Sens. Chuck Schumer, John McCain and others urged a special investigation over the weekend. McConnell has vowed regular order.
Pressure mounted over the weekend on Senate Majority Leader Mitch McConnell to appoint a special committee to investigate charges of Russian election hacking.
A bipartisan quartet of senators called on the majority leader to appoint a special investigatory committee in a Sunday letter, arguing that following regular Senate procedure could be a hindrance to the investigation rather than an asset.
“Cyber is the rare kind of all-encompassing challenge for which the Congress' jurisdictional boundaries are an impediment to sufficient oversight and legislative action,” the senators including incoming Minority Leader Chuck Schumer, D-N.Y., and Armed Services Committee Chairman John McCain, R-Ariz., wrote.
Portions of the cyber issue touch the committees on Intelligence, Armed Services, Foreign Relations, Commerce, Judiciary, and Homeland Security, the senators note. Jurisdiction is similarly complicated in the House, where Homeland Security Chairman Michael McCaul, R-Texas, plans to push for consolidation during the next Congress.
Sen. Lindsay Graham, R-S.C., and Armed Services Committee ranking member Jack Reed, D-R.I., also signed the letter.
The proposed select committee would investigate both the specific allegations of Russian hacking during the 2016 election and “tackle the issue of cyber in its entirety” including developing “comprehensive recommendations and, as necessary, new legislation to modernize our nation's laws, governmental organization, and related practices to meet this challenge,” the senators wrote.
McConnell endorsed a congressional investigation into Russian hacks of Democratic political targets in a news conference earlier this month but insisted it should be managed within the Senate Intelligence Committee.
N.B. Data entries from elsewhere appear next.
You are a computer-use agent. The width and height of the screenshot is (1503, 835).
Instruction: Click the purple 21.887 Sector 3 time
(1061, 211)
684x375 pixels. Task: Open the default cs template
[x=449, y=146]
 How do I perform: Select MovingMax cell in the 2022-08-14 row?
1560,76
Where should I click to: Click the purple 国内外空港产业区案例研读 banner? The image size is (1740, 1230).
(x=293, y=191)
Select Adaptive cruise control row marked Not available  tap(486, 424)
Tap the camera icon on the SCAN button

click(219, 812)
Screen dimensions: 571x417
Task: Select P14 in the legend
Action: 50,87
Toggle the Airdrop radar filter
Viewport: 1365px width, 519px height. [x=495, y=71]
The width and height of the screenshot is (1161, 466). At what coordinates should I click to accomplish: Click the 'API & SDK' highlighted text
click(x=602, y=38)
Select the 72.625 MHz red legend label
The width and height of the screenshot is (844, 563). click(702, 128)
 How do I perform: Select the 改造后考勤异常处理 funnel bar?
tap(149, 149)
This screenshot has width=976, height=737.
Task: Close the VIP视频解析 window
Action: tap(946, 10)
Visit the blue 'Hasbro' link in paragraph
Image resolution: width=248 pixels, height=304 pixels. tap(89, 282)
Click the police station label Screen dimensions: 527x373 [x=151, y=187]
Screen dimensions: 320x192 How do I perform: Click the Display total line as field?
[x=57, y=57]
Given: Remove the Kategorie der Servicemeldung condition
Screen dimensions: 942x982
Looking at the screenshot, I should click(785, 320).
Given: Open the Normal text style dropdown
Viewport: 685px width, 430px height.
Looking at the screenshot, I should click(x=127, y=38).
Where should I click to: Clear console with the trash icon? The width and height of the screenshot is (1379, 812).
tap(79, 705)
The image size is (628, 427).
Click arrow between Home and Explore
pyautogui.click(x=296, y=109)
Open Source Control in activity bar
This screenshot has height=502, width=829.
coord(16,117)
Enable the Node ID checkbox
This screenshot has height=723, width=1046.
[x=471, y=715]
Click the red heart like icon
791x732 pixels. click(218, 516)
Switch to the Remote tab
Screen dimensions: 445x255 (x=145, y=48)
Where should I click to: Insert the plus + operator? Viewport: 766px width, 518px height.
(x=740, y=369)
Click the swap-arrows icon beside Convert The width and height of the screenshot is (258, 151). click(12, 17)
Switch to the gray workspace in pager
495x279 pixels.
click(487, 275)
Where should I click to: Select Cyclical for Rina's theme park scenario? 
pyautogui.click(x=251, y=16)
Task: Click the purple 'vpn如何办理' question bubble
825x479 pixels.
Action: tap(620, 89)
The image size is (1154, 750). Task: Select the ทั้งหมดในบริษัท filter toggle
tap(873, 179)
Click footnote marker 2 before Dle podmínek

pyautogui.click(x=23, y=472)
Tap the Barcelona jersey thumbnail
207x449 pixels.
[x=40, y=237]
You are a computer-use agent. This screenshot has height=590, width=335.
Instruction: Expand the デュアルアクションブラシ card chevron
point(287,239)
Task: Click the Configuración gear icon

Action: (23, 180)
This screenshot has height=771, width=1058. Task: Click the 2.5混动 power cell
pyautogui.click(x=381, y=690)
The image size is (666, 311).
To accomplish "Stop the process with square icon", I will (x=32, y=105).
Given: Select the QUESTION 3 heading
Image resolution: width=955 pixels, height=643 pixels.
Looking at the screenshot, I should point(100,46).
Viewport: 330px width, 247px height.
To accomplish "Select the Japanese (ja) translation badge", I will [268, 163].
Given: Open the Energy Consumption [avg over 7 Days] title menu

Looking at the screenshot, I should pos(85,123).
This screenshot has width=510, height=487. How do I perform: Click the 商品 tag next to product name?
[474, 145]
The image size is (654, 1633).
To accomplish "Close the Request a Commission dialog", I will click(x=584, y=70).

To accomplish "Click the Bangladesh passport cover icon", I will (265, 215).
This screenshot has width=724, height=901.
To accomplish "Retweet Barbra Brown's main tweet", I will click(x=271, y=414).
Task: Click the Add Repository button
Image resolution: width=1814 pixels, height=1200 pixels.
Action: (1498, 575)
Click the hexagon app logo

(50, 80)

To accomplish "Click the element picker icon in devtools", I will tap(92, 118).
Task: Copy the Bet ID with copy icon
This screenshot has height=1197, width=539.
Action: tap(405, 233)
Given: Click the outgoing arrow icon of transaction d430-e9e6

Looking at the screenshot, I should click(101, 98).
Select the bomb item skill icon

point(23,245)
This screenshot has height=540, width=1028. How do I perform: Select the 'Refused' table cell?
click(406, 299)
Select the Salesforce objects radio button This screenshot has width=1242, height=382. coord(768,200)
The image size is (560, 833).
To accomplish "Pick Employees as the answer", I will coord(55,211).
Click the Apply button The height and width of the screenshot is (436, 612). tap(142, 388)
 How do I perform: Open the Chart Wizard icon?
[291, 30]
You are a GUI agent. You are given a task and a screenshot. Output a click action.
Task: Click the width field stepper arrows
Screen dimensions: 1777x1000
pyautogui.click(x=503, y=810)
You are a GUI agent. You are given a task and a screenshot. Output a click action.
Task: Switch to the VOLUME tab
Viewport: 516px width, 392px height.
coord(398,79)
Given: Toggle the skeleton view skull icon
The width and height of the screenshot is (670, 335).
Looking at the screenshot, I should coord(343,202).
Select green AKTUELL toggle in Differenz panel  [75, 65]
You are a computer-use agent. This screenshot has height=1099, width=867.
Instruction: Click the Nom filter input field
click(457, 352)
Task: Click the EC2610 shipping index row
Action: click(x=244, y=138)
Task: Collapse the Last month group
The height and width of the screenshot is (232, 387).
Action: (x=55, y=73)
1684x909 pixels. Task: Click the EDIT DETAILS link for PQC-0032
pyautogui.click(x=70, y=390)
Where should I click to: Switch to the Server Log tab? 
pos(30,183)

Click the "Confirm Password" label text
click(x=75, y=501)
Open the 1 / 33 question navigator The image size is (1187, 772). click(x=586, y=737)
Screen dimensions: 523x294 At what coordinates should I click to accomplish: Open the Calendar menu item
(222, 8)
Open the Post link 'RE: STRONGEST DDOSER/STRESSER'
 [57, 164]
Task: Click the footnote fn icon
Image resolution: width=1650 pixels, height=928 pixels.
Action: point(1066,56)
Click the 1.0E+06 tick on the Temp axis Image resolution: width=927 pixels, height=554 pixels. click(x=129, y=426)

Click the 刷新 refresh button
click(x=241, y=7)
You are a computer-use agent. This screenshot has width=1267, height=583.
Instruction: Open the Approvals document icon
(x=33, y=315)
Meanwhile, on the House side, Intelligence Chairman Devin Nunes is battling on two fronts—opposing calls for a special Intelligence Committee investigation into the election-year hacking, which he says would duplicate existing investigations, and scuffling with intelligence leaders for more information about Russia’s alleged intentions in launching the hacking operations.
Multiple outlets have reported the FBI and CIA have concluded Russia’s goal was to win the contest for President-elect Donald Trump, though those agencies have only publicly stated Russia aimed to destabilize the election.
“I am alarmed that supposedly new information continues to leak to the media but has not been provided to Congress,” Nunes said in a Friday statement.
Nunes’ committee will visit the FBI and CIA as well as the National Security Agency and the Defense Intelligence Agency as part of its investigation of the hacking allegations next Congress, Nunes said.
Trump has steadfastly refused to accept the intelligence community’s verdict that Russia was behind the hacks, saying the conclusion is politically motivated.
That position has made it harder for President Barack Obama and members of Congress to make their case that Russia should pay a price for the hacks and has given the United States' former Cold War adversary a cloak of deniability, House Intelligence Committee ranking member Adam Schiff, D-Calif., said Sunday on ABC’s This Week.
“This was unprecedented, and for the president-elect to continue to give the Russians deniability is deeply damaging to the country,” Schiff said.
He also signaled that more information about Russia’s goals may come out in a broader assessment of election hacking dating back to 2008 Obama has ordered completed before he leaves office.
Obama steered clear of criticizing Trump’s position on the hacks during an end-of-year news conference Friday but said the issue was affected by “carryover from the election season.”
The White House has presented Trump’s transition team with its conclusions about the hacking attribution, he said.
“My hope is that the president-elect is going to similarly be concerned with making sure that we don’t have potential foreign influence in our election process,” Obama said, adding, “I think it is very important for us to distinguish between the politics of the election and the need for us, as a country, both from a national security perspective but also in terms of the integrity of our election system and our democracy, to make sure that we don’t create a political football here.”